▶ [Dataset records]
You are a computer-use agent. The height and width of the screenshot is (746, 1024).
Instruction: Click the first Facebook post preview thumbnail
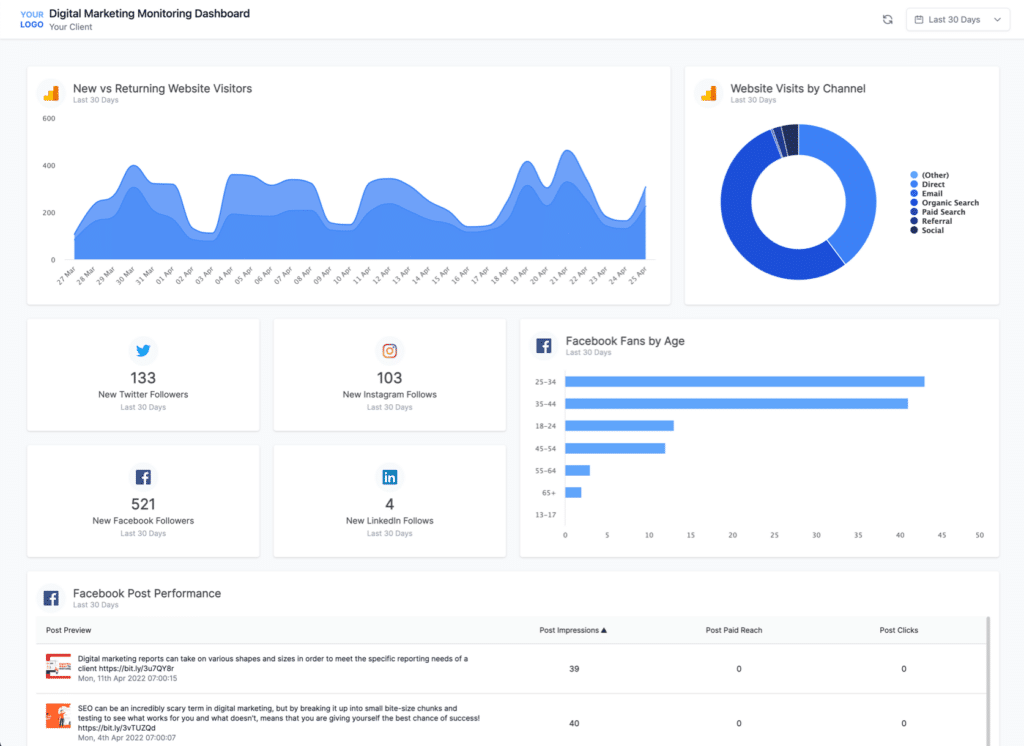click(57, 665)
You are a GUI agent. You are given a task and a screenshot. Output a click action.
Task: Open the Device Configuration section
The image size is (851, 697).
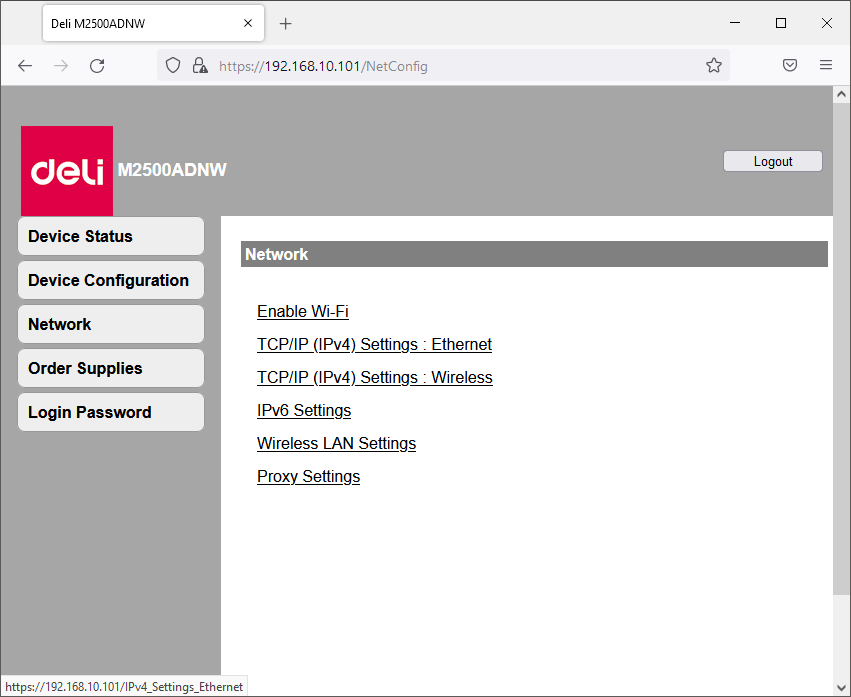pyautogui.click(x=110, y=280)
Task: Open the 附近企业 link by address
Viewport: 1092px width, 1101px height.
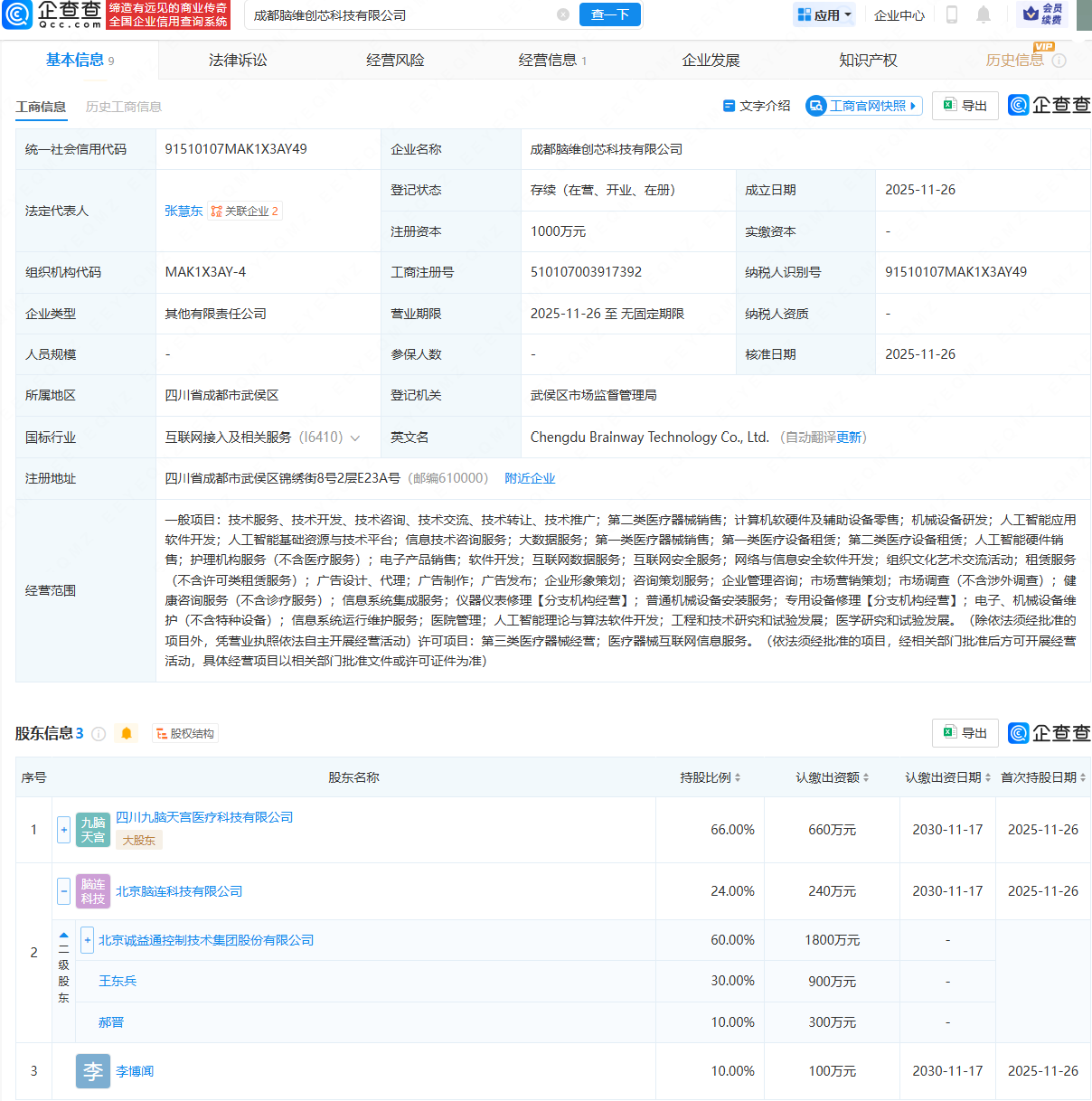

▶ [Exercise brief]
Leaving out the images, return the entries above exactly as they read.

▶ [Reply to the exercise]
You are a computer-use agent. The height and width of the screenshot is (746, 1024).
Instruction: Click the first Facebook post preview thumbnail
click(57, 665)
You are a GUI agent. You are given a task and a screenshot. Output a click action.
Task: Open the Device Configuration section
The image size is (851, 697).
pyautogui.click(x=110, y=280)
Task: Open the 附近企业 link by address
Viewport: 1092px width, 1101px height.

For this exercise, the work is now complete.